Duane Allman: An Anthology (Warner/Capricorn)

PEOPLE WHO get this record in order to have a testament to one of the generation’s finest musicians will find that they have taken home a celebration and exhibition of the best music made in the period 1967-72. It’s an exciting and rare experience to get more than you asked for, and as the album has been loaded with long tracks and varied material the wonders never cease.

After a week or two, it’s impossible to prevent a sense of Duane zooming up some mental league table of master guitarists, leaving the middle regions where he had seemed to belong alongside Johnny Winter and Jerry Garcia, up past all the Kings, Albert, B.B. Earl, and Freddy, to dispute the place at the top with Eric Clapton and Jimi Hendrix. In my mind he made it, he’s number one.

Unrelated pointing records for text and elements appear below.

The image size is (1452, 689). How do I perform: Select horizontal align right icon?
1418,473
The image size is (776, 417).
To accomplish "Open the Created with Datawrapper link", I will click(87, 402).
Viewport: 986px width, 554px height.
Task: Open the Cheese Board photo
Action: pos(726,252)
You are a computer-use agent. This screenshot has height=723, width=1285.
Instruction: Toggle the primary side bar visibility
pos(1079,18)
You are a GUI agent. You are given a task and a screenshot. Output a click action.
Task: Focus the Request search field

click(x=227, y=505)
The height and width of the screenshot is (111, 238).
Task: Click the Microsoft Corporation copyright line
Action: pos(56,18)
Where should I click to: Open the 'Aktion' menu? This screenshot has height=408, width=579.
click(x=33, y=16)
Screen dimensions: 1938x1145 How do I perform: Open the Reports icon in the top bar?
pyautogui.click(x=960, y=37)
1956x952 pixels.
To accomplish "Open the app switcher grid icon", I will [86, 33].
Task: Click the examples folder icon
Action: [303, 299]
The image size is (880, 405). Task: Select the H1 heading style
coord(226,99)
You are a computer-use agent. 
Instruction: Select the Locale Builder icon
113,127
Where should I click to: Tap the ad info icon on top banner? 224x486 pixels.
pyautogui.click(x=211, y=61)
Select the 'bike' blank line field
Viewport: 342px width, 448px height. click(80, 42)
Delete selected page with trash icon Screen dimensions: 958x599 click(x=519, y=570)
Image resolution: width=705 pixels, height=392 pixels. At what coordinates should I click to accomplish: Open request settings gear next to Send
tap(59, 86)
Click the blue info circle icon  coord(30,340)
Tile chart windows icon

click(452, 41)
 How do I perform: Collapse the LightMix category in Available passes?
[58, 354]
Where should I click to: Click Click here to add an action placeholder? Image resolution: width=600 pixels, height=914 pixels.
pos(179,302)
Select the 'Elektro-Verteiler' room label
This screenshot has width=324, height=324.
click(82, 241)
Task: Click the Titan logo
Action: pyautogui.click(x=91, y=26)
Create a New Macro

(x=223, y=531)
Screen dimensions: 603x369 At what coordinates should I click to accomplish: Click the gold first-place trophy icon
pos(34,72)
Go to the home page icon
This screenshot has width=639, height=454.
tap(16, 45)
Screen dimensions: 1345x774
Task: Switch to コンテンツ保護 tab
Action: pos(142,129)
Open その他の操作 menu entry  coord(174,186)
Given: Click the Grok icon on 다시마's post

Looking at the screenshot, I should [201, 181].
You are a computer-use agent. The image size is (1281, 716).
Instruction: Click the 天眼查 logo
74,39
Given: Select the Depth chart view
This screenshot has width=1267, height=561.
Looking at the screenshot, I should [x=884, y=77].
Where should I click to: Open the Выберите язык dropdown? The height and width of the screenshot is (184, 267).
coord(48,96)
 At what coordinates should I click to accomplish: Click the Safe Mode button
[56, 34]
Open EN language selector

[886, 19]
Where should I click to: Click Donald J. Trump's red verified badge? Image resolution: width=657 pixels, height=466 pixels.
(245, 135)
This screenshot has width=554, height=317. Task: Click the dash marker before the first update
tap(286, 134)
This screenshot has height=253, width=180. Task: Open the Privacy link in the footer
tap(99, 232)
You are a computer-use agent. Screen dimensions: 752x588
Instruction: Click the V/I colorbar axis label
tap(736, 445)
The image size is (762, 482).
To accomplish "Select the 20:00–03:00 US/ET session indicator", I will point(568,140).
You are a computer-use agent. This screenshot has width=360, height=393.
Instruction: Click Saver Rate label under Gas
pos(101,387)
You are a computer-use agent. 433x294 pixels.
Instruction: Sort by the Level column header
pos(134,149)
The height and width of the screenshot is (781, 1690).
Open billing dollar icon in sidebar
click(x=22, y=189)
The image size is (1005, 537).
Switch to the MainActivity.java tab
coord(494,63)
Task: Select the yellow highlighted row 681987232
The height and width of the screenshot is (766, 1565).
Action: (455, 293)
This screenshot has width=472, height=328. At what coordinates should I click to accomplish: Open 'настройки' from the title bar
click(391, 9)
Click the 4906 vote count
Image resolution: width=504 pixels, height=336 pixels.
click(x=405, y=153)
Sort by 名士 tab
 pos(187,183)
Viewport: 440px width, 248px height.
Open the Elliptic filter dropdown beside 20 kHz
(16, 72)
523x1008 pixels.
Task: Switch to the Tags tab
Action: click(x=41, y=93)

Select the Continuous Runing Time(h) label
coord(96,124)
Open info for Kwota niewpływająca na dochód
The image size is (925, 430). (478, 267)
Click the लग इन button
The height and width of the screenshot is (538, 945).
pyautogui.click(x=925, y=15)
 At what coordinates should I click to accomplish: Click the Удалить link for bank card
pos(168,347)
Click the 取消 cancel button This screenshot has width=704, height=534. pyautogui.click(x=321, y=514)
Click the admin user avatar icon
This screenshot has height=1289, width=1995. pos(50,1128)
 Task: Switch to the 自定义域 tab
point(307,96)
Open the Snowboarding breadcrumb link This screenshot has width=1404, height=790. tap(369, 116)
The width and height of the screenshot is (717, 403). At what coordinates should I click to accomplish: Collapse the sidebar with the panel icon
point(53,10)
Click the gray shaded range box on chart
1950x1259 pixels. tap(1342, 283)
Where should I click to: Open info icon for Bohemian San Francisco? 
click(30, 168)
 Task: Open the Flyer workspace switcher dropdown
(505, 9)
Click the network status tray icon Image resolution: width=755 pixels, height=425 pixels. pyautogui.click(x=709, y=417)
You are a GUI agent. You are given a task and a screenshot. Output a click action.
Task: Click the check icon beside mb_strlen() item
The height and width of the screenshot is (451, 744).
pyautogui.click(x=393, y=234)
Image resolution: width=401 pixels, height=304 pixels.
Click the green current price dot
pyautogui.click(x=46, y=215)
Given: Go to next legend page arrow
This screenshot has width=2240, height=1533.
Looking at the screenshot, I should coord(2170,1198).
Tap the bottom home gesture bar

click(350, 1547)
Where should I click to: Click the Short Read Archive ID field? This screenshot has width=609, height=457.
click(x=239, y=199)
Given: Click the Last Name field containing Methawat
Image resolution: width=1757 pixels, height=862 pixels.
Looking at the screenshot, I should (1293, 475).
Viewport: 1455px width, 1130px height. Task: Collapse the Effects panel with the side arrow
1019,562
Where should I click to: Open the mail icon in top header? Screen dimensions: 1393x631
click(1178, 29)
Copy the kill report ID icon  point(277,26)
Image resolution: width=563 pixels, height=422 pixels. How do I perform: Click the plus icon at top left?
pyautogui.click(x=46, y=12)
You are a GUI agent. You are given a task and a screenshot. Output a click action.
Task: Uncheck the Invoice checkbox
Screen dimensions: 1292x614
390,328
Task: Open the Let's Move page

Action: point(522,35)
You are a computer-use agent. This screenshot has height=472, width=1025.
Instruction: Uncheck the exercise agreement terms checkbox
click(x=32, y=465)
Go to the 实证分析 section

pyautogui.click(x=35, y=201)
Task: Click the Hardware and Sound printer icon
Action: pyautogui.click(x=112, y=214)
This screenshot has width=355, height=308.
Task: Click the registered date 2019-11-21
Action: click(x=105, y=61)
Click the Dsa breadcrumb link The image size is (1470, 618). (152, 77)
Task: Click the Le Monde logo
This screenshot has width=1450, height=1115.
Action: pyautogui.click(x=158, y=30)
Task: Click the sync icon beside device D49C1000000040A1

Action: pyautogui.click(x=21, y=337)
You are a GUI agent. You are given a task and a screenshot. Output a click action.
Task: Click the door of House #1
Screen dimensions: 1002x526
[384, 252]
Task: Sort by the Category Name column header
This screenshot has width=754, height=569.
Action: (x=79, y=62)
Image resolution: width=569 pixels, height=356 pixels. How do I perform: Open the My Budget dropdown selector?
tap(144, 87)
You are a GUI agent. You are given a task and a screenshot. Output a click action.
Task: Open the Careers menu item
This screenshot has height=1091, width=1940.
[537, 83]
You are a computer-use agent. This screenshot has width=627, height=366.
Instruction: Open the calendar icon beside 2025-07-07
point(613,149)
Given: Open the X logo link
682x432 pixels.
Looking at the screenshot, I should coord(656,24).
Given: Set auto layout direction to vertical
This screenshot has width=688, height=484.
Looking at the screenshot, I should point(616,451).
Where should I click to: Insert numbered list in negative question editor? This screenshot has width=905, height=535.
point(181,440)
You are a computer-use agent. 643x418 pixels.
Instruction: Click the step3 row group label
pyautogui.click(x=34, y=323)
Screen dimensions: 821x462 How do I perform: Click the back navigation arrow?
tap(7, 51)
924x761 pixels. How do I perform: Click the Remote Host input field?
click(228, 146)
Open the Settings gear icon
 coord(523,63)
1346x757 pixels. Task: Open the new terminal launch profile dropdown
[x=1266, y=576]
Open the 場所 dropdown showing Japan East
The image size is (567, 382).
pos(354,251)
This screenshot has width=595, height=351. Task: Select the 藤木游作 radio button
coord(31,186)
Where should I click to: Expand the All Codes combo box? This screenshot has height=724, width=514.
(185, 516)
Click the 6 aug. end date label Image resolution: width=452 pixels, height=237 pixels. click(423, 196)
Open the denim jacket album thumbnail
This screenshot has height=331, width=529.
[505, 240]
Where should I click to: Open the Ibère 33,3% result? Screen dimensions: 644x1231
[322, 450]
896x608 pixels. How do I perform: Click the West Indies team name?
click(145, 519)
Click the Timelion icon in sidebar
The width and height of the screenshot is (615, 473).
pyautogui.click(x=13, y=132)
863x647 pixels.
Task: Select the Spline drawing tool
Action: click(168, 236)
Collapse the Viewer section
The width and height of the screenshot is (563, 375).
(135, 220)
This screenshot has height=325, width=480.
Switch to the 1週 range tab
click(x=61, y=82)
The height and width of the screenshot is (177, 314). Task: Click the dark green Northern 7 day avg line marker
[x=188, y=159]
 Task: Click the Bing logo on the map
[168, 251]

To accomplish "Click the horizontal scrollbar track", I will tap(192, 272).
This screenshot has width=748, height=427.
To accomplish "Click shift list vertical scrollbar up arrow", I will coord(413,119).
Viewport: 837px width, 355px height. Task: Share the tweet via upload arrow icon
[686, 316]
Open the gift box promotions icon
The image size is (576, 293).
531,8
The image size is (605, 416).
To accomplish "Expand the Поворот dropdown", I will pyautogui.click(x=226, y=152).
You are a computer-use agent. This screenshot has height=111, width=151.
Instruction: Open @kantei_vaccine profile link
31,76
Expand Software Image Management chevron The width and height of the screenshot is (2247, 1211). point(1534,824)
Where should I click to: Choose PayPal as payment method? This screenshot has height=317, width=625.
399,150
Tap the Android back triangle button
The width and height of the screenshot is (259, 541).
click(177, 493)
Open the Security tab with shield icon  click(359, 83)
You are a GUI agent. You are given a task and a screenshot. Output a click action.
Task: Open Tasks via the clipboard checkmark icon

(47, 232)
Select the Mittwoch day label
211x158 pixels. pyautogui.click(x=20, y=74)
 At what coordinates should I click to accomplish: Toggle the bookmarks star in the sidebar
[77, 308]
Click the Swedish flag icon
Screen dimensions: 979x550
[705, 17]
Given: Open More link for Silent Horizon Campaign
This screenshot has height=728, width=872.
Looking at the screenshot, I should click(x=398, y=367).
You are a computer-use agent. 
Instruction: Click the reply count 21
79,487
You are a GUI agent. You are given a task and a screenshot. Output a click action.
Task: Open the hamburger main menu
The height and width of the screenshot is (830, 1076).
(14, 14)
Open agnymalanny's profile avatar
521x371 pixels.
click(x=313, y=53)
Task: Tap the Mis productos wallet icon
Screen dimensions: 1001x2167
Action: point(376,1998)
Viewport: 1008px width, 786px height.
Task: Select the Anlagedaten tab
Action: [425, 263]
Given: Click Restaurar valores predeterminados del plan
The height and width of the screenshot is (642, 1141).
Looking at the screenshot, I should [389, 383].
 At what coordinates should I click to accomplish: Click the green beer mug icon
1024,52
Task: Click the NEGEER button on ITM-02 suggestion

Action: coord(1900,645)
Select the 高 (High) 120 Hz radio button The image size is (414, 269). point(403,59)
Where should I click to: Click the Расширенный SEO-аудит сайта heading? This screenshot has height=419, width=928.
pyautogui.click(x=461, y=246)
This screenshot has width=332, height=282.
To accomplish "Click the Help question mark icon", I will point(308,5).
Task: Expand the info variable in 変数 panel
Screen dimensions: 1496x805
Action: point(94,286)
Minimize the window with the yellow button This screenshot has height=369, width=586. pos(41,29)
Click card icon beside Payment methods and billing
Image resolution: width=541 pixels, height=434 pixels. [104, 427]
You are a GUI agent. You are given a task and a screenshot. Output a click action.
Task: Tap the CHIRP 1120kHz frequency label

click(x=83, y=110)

Too late for him to care, of course, but part of what’s so engaging about Duane Allman is that he obviously didn’t really crave recognition and fame. So he was always ready to play anonymously on somebody else’s record, and to do it in a way that never distracted from the star’s contribution. Only Little Walter on harmonica, and King Curtis on any kind of sax, had comparable ability to find the perfect harmony back-up or answering phrase for somebody else’s vocal. But Walter and Curtis were not quite so strong on their own solo records, whereas Duane seems to have been capable of infinite invention, as ‘Dreams’ by the Allman Brothers on this compilation shows.

The immediately impressive impact from this double set is from the range and quality of the songs. There are interpretations of ‘Hey Jude’, Dylan’s ‘Down Along The Cove’, Joe Smith’s ‘Games People Play’ and the Band’s ‘The Weight’, alongside modernized adaptations of some of the most famous blues: ‘Rollin’ Stone’, ‘Statesboro Blues’ and ‘Goin’ Down Slow’. And depending on the pace of the song and the tone of the singer, Duane would vary his style, usually playing slide on other people’s records but finding a dobro on Cowboy’s ‘Please Be With Me’ and electric sitar on King Curtis’ ‘Games People Play’. The opening duet between Curtis and Duane on that last song is a beautiful moment, to hear over and over again.

The anthology has been put together with more love and consideration than we’ve come to expect from record companies, with three sides chronicling Duane’s career as a session and support musician and the last bringing together tracks from the four albums by the Allman Brothers Band. The opening track is a seven-minute medley of B.B. King songs recorded in 1967 by Duane, his brother Greg, and three others under the name of the Hourglass, but never issued. Greg’s singing is uninspired, and his organ-playing is rudimentary, but already Duane was able to elaborate on B.B. King’s lines without simply doubling the number of notes or increasing the tempo. He got better, but that was an impressive start.

An illustrated biographical booklet is included in the package, and for once this has been done well, attractive photographs enhancing Tony Glover’s warm and informational text. Rick Hall at the Fame studio in Muscle Shoals emerges as the man who first gave Duane regular work, and then Phil Walden (manager of Otis Redding) and Jerry Wexler (producer for Atlantic) helped Duane to form another band with his brother and supported it through the early years, meanwhile continuing to use him on various sessions. The special magic which endeared Duane to all the producers who used him was that he wasn’t simply a brilliant virtuoso, but he inspired other musicians to relate to each other. Ironically, this ability may have led listeners to underestimate Duane, since the effect is of a good overall sound rather than an attention-grabbing solo. Only when this LP directed my ears to the guitar part did I appreciate what Duane contributed to Clarence Carter’s ‘The Road Of Love’ and Johnny Jenkins’ ‘Rollin’ Stone’.

If the collection has a weakness, it is that the standard of singing rarely matches the quality of the accompaniment. Johnny Jenkins, Boz Scaggs, and Greg Allman in particular fail to keep pace with the changing tones of Duane’s guitar, but there are more than enough instrumental stretches and surprises to compensate. There’s nice little piece featuring Duane himself singing ‘Goin’ Down Slow’, and an acoustic duet with Eric Clapton, ‘Mean Old World’, which is charming too. My favourite is the track which first drew me to Duane Allman three years ago, ‘Dreams’ from the first Allman Brothers Band LP, a rare piece of spaced-out drifting that never loses direction for a moment. For more words, go read Tony Glover’s booklet. Better yet, listen to the music.